MATERIAL SHOWN section start
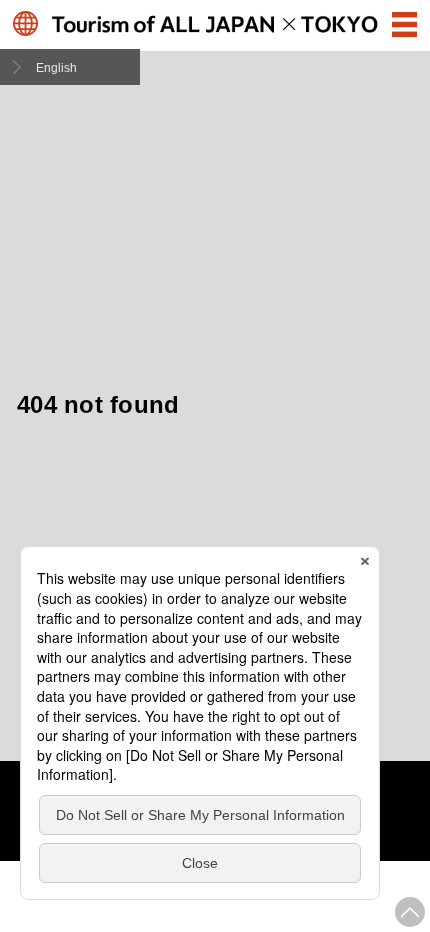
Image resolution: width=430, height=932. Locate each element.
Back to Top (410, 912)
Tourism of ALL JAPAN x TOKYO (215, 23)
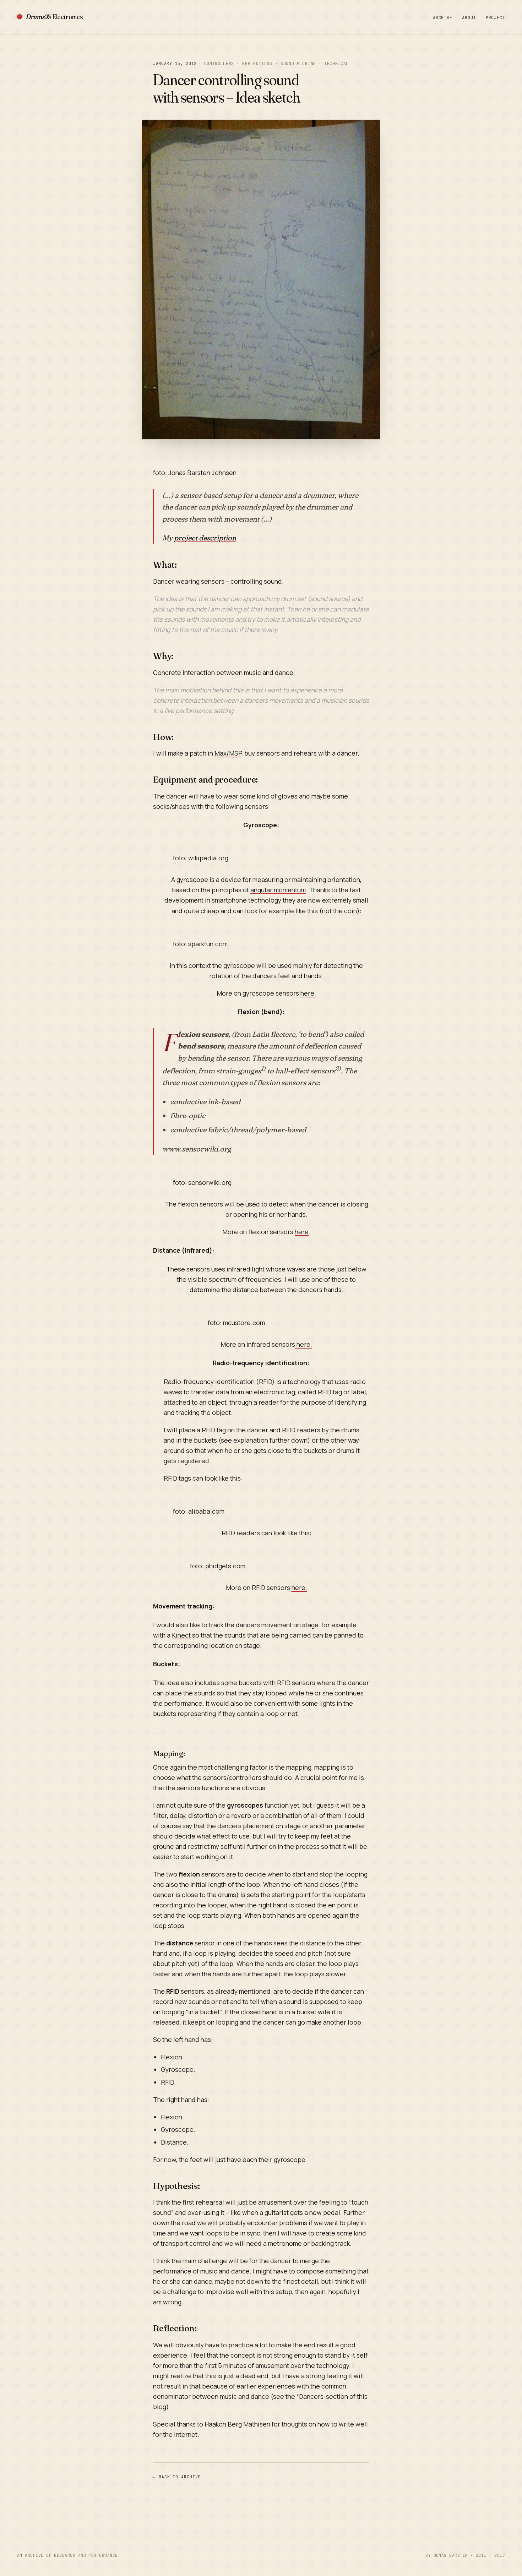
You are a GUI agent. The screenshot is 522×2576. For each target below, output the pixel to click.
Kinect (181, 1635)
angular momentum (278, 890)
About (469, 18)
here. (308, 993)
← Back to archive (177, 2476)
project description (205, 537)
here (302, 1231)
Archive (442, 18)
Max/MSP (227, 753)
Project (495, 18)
MATERIAL SHOWN section end
**TASK PROMPT**:
Wherever a line in the records contains the word "each", copy that line.

**EXERCISE SOLUTION**:
Image resolution: width=430, height=932. Locate each element.
You are a GUI agent. The screenshot is 522×2576. For each target below, output the pixel to click.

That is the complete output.